GIVEN TASK:
Return every line of the data below unchanged, from the first line to the last.

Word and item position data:
▽

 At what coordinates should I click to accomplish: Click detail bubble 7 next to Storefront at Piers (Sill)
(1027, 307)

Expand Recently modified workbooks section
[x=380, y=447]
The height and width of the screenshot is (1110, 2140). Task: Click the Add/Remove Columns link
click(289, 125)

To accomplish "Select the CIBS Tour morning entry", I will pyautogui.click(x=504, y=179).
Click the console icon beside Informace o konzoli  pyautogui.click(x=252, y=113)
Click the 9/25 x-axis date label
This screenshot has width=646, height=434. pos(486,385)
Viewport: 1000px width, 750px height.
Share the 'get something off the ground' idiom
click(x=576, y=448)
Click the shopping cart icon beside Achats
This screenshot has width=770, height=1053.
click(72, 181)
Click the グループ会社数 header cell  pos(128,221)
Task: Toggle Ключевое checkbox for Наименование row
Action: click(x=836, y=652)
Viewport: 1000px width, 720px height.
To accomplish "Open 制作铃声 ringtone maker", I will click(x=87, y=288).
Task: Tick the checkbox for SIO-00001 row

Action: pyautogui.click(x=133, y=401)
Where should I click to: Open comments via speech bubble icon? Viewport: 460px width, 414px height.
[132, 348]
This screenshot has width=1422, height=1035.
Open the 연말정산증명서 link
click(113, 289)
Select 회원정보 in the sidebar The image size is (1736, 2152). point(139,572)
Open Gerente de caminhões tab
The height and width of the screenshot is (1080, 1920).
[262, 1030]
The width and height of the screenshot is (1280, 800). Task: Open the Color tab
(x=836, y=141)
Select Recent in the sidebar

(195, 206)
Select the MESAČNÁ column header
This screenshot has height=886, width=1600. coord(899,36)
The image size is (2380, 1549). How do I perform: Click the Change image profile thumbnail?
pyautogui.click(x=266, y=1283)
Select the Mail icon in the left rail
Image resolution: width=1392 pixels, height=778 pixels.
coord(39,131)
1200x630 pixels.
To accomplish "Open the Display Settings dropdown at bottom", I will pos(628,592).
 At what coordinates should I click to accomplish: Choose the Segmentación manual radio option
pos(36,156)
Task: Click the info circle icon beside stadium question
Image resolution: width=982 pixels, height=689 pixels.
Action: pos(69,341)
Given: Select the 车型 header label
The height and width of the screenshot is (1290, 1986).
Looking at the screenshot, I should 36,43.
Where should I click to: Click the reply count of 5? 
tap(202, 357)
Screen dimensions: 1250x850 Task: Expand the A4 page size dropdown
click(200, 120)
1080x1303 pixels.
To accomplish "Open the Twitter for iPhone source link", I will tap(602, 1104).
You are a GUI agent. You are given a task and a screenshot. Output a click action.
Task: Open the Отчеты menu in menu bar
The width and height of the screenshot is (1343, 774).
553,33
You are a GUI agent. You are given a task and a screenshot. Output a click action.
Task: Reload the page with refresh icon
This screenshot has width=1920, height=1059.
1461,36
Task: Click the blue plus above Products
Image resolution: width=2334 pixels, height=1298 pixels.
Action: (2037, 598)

△

THE REPLY:
 At what coordinates should I click to accomplish: Click detail bubble 7 next to Storefront at Piers (Sill)
(1027, 307)

Expand Recently modified workbooks section
[x=380, y=447]
The height and width of the screenshot is (1110, 2140). Task: Click the Add/Remove Columns link
click(289, 125)

To accomplish "Select the CIBS Tour morning entry", I will pyautogui.click(x=504, y=179).
Click the console icon beside Informace o konzoli  pyautogui.click(x=252, y=113)
Click the 9/25 x-axis date label
This screenshot has width=646, height=434. pos(486,385)
Viewport: 1000px width, 750px height.
Share the 'get something off the ground' idiom
click(x=576, y=448)
Click the shopping cart icon beside Achats
This screenshot has width=770, height=1053.
click(72, 181)
Click the グループ会社数 header cell  pos(128,221)
Task: Toggle Ключевое checkbox for Наименование row
Action: click(x=836, y=652)
Viewport: 1000px width, 720px height.
To accomplish "Open 制作铃声 ringtone maker", I will click(x=87, y=288).
Task: Tick the checkbox for SIO-00001 row

Action: pyautogui.click(x=133, y=401)
Where should I click to: Open comments via speech bubble icon? Viewport: 460px width, 414px height.
[132, 348]
This screenshot has width=1422, height=1035.
Open the 연말정산증명서 link
click(113, 289)
Select 회원정보 in the sidebar The image size is (1736, 2152). point(139,572)
Open Gerente de caminhões tab
The height and width of the screenshot is (1080, 1920).
[262, 1030]
The width and height of the screenshot is (1280, 800). Task: Open the Color tab
(x=836, y=141)
Select Recent in the sidebar

(195, 206)
Select the MESAČNÁ column header
This screenshot has height=886, width=1600. coord(899,36)
The image size is (2380, 1549). How do I perform: Click the Change image profile thumbnail?
pyautogui.click(x=266, y=1283)
Select the Mail icon in the left rail
Image resolution: width=1392 pixels, height=778 pixels.
coord(39,131)
1200x630 pixels.
To accomplish "Open the Display Settings dropdown at bottom", I will pos(628,592).
 At what coordinates should I click to accomplish: Choose the Segmentación manual radio option
pos(36,156)
Task: Click the info circle icon beside stadium question
Image resolution: width=982 pixels, height=689 pixels.
Action: pos(69,341)
Given: Select the 车型 header label
The height and width of the screenshot is (1290, 1986).
Looking at the screenshot, I should 36,43.
Where should I click to: Click the reply count of 5? 
tap(202, 357)
Screen dimensions: 1250x850 Task: Expand the A4 page size dropdown
click(200, 120)
1080x1303 pixels.
To accomplish "Open the Twitter for iPhone source link", I will tap(602, 1104).
You are a GUI agent. You are given a task and a screenshot. Output a click action.
Task: Open the Отчеты menu in menu bar
The width and height of the screenshot is (1343, 774).
553,33
You are a GUI agent. You are given a task and a screenshot. Output a click action.
Task: Reload the page with refresh icon
This screenshot has width=1920, height=1059.
1461,36
Task: Click the blue plus above Products
Image resolution: width=2334 pixels, height=1298 pixels.
Action: (2037, 598)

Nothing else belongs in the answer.